RECORDS FOR THIS EXERCISE.
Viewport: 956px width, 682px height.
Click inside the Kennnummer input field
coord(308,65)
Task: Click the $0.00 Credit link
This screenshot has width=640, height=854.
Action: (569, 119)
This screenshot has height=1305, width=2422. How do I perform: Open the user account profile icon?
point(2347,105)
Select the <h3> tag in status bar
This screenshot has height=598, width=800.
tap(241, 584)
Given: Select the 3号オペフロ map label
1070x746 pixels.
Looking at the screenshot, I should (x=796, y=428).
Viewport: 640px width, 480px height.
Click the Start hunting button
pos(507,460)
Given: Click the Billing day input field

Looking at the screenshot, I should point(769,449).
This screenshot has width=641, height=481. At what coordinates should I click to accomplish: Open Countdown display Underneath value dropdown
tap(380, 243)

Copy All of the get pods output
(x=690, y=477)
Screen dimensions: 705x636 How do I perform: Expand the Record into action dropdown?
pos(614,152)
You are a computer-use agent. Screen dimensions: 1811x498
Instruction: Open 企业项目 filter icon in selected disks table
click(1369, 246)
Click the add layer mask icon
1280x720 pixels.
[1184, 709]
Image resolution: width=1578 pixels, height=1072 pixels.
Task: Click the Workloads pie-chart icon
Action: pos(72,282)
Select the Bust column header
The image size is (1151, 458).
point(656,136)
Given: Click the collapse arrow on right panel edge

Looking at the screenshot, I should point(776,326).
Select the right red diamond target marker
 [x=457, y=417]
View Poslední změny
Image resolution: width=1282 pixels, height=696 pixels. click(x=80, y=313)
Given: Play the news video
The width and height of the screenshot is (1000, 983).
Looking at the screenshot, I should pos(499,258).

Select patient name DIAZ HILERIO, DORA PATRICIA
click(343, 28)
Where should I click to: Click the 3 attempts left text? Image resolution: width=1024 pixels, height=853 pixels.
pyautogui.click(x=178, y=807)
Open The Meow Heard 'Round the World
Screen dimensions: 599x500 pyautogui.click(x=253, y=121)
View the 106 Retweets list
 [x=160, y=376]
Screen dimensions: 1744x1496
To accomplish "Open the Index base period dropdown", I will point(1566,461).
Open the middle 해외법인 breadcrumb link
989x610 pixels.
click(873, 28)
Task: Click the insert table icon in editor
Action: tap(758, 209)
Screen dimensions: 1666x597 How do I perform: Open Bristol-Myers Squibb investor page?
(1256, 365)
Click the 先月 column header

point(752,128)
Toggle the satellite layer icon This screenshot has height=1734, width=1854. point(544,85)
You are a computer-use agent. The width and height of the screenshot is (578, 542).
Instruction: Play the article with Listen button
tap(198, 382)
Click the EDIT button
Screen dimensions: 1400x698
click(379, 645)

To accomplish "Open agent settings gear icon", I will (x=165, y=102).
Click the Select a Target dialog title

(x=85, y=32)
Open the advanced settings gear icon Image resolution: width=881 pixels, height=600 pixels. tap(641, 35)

ABOUT THIS TASK. Output each line of the material above with no deviation.

EXERCISE RESULT.
Viewport: 956px width, 682px height.
Click inside the Kennnummer input field
coord(308,65)
Task: Click the $0.00 Credit link
This screenshot has width=640, height=854.
Action: (569, 119)
This screenshot has height=1305, width=2422. How do I perform: Open the user account profile icon?
point(2347,105)
Select the <h3> tag in status bar
This screenshot has height=598, width=800.
tap(241, 584)
Given: Select the 3号オペフロ map label
1070x746 pixels.
Looking at the screenshot, I should (x=796, y=428).
Viewport: 640px width, 480px height.
Click the Start hunting button
pos(507,460)
Given: Click the Billing day input field

Looking at the screenshot, I should point(769,449).
This screenshot has width=641, height=481. At what coordinates should I click to accomplish: Open Countdown display Underneath value dropdown
tap(380, 243)

Copy All of the get pods output
(x=690, y=477)
Screen dimensions: 705x636 How do I perform: Expand the Record into action dropdown?
pos(614,152)
You are a computer-use agent. Screen dimensions: 1811x498
Instruction: Open 企业项目 filter icon in selected disks table
click(1369, 246)
Click the add layer mask icon
1280x720 pixels.
[1184, 709]
Image resolution: width=1578 pixels, height=1072 pixels.
Task: Click the Workloads pie-chart icon
Action: pos(72,282)
Select the Bust column header
The image size is (1151, 458).
point(656,136)
Given: Click the collapse arrow on right panel edge

Looking at the screenshot, I should point(776,326).
Select the right red diamond target marker
 [x=457, y=417]
View Poslední změny
Image resolution: width=1282 pixels, height=696 pixels. click(x=80, y=313)
Given: Play the news video
The width and height of the screenshot is (1000, 983).
Looking at the screenshot, I should pos(499,258).

Select patient name DIAZ HILERIO, DORA PATRICIA
click(343, 28)
Where should I click to: Click the 3 attempts left text? Image resolution: width=1024 pixels, height=853 pixels.
pyautogui.click(x=178, y=807)
Open The Meow Heard 'Round the World
Screen dimensions: 599x500 pyautogui.click(x=253, y=121)
View the 106 Retweets list
 [x=160, y=376]
Screen dimensions: 1744x1496
To accomplish "Open the Index base period dropdown", I will point(1566,461).
Open the middle 해외법인 breadcrumb link
989x610 pixels.
click(873, 28)
Task: Click the insert table icon in editor
Action: tap(758, 209)
Screen dimensions: 1666x597 How do I perform: Open Bristol-Myers Squibb investor page?
(1256, 365)
Click the 先月 column header

point(752,128)
Toggle the satellite layer icon This screenshot has height=1734, width=1854. point(544,85)
You are a computer-use agent. The width and height of the screenshot is (578, 542).
Instruction: Play the article with Listen button
tap(198, 382)
Click the EDIT button
Screen dimensions: 1400x698
click(379, 645)

To accomplish "Open agent settings gear icon", I will (x=165, y=102).
Click the Select a Target dialog title

(x=85, y=32)
Open the advanced settings gear icon Image resolution: width=881 pixels, height=600 pixels. tap(641, 35)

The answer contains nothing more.